Exercise tasks:
• A. Format the records from the line containing "What do you see at coordinates (914, 50)" down through the line containing "Contact is located" as a Markdown table with the columns Row and Record line, leaving out blank lines.
• B. Resume the forum thread about choosing a power supply from the point where it stops.

Have u checked ur CPU temperatures  ? If not see if it is over 65 C


----------



## bharat_14101991 (Dec 25, 2012)

Nah cpu temp was below 50 last time i checked, around diwali. And with the normal temp as low as 11 degree in my city, i dont think there is any kind of overheating problem.

@topgear thanx for the suggestion, but answer me about seasonic and corsiar. Actually i'm getting a gs600 for 2700 used excellent condition, and another seasonic 620w for 3500rs, both used for six months. Which one to take?

Only problem with gs600 is that  i found it on olx, the guy is in kolkatta, i dont have anyone there, and the guy is nowhere on any forum, i am hesitating in directly transfering amount.


----------



## topgear (Dec 26, 2012)

Seasonic PSU RMA just takes too much time but if you can't trust the seller then don't go for the deal. At 3.5k plus 200 bucks you can get a new Corsair CX600v2 but adding 1k to 3.5k gives you a brand new GS600.


----------



## Myth (Dec 26, 2012)

bharat_14101991 said:


> Nah cpu temp was below 50 last time i checked, around diwali. And with the normal temp as low as 11 degree in my city, i dont think there is any kind of overheating problem.

Task material:
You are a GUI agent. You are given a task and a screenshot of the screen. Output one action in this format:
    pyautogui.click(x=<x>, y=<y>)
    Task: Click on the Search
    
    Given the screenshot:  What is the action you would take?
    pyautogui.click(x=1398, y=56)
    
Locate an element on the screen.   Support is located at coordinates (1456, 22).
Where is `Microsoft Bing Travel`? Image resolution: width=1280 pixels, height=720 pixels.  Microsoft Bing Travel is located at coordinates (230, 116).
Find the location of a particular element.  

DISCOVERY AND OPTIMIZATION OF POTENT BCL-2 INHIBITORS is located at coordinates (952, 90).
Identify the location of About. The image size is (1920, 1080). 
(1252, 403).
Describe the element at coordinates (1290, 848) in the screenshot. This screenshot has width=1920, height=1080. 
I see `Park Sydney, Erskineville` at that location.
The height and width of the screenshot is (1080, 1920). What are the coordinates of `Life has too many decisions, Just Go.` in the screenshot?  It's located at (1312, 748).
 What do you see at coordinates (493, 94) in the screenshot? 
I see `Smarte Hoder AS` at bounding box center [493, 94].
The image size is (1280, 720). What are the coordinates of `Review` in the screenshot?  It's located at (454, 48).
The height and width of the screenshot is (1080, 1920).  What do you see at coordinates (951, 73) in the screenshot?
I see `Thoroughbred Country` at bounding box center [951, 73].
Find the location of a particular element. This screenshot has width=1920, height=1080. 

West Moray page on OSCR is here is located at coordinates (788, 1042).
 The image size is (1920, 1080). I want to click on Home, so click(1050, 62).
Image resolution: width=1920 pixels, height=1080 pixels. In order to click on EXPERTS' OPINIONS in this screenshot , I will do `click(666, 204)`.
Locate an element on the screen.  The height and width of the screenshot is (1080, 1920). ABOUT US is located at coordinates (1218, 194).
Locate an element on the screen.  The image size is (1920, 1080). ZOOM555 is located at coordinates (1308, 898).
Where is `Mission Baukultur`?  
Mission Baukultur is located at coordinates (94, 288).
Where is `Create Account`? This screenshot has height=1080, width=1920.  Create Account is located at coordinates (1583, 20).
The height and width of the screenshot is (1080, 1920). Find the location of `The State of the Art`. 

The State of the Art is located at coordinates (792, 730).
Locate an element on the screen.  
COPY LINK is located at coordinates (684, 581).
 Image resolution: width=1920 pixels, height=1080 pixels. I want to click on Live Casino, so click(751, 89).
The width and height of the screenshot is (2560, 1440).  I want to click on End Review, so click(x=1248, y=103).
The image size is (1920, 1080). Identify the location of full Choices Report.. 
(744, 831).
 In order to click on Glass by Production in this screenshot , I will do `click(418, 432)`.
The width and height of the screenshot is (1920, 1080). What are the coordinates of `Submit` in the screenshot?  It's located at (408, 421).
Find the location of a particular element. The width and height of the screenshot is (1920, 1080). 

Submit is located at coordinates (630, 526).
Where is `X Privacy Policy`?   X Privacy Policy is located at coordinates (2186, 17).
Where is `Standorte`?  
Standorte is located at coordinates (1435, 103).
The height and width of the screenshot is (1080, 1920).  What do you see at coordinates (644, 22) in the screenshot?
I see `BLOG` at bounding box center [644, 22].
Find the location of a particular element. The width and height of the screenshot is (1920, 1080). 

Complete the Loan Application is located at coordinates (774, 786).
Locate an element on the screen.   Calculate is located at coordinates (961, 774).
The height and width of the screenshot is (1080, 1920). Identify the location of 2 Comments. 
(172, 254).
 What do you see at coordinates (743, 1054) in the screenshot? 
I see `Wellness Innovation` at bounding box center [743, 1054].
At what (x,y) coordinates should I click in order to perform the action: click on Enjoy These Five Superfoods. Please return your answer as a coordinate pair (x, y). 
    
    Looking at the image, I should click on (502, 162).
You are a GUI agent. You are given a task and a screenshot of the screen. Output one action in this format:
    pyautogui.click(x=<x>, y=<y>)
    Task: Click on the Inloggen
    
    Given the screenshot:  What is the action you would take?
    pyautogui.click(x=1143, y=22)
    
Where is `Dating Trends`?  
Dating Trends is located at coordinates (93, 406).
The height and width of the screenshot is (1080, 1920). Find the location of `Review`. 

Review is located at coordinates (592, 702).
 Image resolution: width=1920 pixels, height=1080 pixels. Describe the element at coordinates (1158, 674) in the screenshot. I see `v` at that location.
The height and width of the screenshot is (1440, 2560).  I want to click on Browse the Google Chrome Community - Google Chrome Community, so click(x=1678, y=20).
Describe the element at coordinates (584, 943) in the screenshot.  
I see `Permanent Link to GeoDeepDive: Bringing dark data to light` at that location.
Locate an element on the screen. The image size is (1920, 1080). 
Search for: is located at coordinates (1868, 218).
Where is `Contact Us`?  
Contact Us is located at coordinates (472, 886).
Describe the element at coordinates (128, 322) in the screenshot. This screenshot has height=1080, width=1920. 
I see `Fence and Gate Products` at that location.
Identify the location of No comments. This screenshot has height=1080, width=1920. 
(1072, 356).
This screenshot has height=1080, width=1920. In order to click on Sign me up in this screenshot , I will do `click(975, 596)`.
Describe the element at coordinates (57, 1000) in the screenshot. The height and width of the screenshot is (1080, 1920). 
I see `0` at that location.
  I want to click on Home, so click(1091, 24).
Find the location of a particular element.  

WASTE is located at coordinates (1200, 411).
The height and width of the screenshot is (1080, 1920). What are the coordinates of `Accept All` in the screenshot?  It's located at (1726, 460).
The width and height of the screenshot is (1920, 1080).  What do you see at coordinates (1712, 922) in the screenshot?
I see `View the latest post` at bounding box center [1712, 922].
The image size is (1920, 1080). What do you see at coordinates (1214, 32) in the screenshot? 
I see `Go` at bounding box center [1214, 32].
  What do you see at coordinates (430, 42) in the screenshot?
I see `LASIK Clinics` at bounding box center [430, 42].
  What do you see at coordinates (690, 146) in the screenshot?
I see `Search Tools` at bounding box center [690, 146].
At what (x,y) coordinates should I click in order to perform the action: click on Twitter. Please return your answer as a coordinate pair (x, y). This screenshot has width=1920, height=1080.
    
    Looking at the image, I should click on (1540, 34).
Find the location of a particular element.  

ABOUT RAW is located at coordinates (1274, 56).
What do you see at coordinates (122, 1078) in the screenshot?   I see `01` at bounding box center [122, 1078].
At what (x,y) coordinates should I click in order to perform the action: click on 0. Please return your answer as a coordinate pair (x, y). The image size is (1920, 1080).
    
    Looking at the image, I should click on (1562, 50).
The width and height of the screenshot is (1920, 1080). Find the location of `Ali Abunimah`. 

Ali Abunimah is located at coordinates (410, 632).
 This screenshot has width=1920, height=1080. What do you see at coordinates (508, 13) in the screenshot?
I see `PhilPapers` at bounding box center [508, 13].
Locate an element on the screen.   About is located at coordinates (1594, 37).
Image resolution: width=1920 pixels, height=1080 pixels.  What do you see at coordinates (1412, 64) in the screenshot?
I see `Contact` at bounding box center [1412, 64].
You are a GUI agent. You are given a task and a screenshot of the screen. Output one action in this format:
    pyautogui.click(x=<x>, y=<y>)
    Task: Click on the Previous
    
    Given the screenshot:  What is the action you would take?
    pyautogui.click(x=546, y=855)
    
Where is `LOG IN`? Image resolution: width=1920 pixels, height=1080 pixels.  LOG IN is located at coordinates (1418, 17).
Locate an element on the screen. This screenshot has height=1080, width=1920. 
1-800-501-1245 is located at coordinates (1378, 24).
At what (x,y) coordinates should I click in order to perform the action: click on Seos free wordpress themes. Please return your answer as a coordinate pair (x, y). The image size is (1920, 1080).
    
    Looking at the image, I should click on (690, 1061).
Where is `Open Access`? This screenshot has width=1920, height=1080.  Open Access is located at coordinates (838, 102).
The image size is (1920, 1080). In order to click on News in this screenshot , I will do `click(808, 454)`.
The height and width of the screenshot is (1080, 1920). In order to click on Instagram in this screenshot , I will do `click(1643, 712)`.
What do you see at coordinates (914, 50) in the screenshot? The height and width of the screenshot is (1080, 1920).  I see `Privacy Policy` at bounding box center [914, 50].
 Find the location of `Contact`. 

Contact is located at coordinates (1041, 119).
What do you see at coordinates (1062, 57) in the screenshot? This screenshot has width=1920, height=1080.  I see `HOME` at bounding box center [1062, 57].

Set of answers:
• A.
| Row | Record line |
|---|---|
| 1 | What do you see at coordinates (914, 50) in the screenshot? The height and width of the screenshot is (1080, 1920).  I see `Privacy Policy` at bounding box center [914, 50]. |
| 2 |  Find the location of `Contact`.  |
| 3 | Contact is located at coordinates (1041, 119). |

• B.
> 
> @topgear thanx for the suggestion, but answer me about seasonic and corsiar. Actually i'm getting a gs600 for 2700 used excellent condition, and another seasonic 620w for 3500rs, both used for six months. Which one to take?
> 
> Only problem with gs600 is that  i found it on olx, the guy is in kolkatta, i dont have anyone there, and the guy is nowhere on any forum, i am hesitating in directly transfering amount.



What is your system config ? Its easier to suggest something if its visible (like in the signature). 
Better and safer to pick a new psu. You dont know what might be wrong in a second hand item, unless of course you find a reliable seller.


----------



## bharat_14101991 (Dec 26, 2012)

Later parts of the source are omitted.